• _BRIEF_
Please rewrite the rows from the start through the line containing "Image resolution: width=927", replacing "Describe" with "Identify" and keeping everything else as it is.
----- TASK DATA
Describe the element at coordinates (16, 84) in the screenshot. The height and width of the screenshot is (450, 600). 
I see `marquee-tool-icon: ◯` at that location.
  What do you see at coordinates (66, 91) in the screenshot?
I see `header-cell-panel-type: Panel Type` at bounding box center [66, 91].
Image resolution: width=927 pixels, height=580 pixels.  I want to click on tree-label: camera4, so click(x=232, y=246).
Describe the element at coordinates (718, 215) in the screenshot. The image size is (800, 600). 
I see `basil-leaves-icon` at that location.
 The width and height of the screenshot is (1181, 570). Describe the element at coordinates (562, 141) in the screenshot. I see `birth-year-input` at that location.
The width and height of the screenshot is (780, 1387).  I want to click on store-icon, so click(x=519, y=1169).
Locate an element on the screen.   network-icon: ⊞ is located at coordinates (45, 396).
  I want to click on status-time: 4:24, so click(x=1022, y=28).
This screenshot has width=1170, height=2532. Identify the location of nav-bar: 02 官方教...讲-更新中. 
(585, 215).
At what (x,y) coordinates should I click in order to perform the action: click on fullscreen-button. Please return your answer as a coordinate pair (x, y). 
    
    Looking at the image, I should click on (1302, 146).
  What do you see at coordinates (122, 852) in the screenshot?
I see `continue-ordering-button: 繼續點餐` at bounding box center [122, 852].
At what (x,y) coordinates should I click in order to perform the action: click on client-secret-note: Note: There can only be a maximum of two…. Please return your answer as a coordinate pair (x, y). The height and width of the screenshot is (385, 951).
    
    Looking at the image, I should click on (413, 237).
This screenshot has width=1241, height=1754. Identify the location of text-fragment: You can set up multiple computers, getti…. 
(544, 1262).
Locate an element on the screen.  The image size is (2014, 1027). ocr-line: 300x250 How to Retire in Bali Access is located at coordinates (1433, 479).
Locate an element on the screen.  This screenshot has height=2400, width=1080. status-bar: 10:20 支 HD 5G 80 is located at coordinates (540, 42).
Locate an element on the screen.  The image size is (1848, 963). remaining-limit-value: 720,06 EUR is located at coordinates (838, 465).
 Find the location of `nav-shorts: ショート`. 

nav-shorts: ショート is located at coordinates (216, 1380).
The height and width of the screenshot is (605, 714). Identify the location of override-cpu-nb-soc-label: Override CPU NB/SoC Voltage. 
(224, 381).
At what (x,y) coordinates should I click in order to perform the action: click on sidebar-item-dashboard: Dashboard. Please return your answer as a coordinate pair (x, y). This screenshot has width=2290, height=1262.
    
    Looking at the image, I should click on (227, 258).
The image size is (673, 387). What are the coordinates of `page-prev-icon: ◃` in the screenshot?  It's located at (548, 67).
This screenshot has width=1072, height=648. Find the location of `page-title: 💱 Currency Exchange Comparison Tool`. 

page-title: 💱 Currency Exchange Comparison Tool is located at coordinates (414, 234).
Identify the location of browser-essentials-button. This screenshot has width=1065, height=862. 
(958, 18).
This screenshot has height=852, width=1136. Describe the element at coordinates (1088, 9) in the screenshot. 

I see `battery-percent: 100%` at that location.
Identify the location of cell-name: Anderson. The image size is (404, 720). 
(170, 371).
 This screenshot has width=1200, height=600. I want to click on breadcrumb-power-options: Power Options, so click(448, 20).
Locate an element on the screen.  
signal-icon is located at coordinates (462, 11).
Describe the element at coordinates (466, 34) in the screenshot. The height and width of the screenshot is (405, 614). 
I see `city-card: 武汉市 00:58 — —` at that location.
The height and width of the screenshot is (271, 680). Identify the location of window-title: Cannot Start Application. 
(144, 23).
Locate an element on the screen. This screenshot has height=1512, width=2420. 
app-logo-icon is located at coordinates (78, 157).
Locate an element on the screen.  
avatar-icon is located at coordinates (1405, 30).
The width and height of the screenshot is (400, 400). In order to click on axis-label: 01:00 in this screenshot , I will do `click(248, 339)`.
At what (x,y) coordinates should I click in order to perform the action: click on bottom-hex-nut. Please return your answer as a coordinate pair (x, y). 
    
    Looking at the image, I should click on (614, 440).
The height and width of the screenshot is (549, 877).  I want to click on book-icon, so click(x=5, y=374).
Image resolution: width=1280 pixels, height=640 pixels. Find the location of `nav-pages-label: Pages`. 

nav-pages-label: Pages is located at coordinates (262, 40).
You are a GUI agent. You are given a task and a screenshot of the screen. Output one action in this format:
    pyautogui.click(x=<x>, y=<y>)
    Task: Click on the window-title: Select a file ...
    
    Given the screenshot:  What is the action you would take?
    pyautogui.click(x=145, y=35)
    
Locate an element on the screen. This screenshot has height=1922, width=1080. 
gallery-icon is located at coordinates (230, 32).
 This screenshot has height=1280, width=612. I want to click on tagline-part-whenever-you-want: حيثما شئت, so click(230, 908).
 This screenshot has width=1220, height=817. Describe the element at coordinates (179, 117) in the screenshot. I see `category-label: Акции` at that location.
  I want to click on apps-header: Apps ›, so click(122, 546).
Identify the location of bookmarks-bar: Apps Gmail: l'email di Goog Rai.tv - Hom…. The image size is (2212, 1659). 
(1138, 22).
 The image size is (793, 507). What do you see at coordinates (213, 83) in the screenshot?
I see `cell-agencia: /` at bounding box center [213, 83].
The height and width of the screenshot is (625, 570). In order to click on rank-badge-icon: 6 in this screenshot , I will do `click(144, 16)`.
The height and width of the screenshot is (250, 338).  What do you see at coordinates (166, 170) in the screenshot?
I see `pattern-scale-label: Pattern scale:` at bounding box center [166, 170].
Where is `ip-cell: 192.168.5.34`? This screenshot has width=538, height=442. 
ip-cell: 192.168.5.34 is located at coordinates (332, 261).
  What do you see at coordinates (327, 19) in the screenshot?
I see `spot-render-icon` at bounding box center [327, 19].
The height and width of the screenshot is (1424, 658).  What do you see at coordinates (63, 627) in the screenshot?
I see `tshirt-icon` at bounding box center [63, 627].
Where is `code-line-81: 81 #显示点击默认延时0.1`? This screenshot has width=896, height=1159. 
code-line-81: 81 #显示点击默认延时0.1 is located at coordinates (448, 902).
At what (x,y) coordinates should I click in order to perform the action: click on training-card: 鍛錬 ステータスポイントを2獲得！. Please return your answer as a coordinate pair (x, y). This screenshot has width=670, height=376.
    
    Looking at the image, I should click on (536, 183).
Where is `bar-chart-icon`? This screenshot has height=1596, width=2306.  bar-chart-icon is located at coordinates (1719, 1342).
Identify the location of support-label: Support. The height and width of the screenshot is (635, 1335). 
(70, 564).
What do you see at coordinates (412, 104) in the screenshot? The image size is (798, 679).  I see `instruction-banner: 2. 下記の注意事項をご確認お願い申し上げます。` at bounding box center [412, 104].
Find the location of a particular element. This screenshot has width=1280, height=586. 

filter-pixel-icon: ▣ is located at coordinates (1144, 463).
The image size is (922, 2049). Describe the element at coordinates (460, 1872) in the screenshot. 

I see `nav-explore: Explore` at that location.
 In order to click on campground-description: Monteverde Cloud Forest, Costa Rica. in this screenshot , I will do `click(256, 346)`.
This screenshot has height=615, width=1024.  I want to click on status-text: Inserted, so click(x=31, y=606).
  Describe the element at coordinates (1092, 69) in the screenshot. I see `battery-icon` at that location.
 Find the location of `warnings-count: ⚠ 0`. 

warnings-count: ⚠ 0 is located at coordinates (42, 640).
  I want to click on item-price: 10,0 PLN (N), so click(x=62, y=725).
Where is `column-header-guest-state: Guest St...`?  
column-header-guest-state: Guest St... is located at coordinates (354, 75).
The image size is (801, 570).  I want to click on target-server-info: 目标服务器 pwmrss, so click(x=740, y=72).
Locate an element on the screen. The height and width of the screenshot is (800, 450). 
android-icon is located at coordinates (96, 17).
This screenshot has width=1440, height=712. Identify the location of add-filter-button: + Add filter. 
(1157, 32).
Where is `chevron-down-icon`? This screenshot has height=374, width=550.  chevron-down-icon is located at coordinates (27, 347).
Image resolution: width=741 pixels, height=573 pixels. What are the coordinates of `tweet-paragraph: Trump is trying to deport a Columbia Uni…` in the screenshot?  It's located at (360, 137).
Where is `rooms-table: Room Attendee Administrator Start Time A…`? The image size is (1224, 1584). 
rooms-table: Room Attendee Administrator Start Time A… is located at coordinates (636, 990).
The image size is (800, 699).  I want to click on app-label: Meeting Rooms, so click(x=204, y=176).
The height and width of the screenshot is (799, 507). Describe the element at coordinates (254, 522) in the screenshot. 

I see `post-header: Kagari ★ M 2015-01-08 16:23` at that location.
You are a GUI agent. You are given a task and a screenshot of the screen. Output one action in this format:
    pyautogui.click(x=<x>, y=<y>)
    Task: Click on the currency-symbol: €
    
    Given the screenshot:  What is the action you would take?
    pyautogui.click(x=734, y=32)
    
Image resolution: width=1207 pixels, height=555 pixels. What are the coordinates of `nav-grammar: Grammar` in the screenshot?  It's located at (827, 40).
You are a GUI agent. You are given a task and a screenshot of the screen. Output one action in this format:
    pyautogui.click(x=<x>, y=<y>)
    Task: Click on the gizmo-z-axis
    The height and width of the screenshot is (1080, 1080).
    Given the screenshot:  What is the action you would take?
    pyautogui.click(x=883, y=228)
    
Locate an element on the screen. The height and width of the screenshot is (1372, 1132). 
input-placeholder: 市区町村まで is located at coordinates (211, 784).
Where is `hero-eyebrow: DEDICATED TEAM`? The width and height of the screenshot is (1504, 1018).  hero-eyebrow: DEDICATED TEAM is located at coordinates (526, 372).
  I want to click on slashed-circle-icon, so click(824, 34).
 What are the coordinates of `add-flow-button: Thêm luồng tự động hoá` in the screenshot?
----------
• _EXPECTED ANSWER_
Identify the element at coordinates (16, 84) in the screenshot. The height and width of the screenshot is (450, 600). 
I see `marquee-tool-icon: ◯` at that location.
  What do you see at coordinates (66, 91) in the screenshot?
I see `header-cell-panel-type: Panel Type` at bounding box center [66, 91].
Image resolution: width=927 pixels, height=580 pixels.  I want to click on tree-label: camera4, so click(x=232, y=246).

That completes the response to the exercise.